» Exercise requirements
Could you tally the lines of the entries that carry the string "will"? Reply with the number and nothing more.

» Information
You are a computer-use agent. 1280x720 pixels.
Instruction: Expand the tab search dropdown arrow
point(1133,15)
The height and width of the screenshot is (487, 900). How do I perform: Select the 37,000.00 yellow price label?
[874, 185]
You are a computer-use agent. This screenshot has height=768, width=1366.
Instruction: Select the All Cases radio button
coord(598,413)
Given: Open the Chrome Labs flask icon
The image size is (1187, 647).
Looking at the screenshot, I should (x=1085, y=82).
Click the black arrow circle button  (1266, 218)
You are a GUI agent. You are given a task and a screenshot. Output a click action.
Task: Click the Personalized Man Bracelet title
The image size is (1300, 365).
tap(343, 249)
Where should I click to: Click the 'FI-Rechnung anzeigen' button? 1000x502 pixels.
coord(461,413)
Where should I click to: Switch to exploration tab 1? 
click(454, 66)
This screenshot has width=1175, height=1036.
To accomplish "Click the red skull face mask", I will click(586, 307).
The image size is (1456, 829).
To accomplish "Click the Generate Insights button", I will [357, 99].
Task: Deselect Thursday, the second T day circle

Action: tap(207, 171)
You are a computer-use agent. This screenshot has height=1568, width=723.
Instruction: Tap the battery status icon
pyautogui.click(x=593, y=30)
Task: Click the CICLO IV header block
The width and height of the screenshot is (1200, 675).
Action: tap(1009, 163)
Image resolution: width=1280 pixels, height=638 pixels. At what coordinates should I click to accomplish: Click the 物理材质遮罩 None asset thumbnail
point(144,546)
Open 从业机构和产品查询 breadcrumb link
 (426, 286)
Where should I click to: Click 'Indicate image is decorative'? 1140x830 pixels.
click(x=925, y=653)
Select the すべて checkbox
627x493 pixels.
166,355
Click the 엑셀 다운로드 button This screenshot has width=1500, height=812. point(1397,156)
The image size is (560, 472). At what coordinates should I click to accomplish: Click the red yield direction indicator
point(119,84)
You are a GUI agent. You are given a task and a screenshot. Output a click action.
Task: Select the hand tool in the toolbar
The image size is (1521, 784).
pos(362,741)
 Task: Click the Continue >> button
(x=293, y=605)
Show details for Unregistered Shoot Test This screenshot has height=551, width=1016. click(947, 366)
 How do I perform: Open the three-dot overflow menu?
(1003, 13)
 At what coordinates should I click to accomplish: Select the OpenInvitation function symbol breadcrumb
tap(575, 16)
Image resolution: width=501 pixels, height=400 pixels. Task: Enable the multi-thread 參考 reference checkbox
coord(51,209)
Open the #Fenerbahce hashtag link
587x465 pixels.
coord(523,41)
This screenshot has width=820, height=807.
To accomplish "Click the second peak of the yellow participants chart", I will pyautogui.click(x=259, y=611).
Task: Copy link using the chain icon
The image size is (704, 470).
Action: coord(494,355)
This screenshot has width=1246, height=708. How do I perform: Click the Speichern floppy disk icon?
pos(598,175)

» Output below
3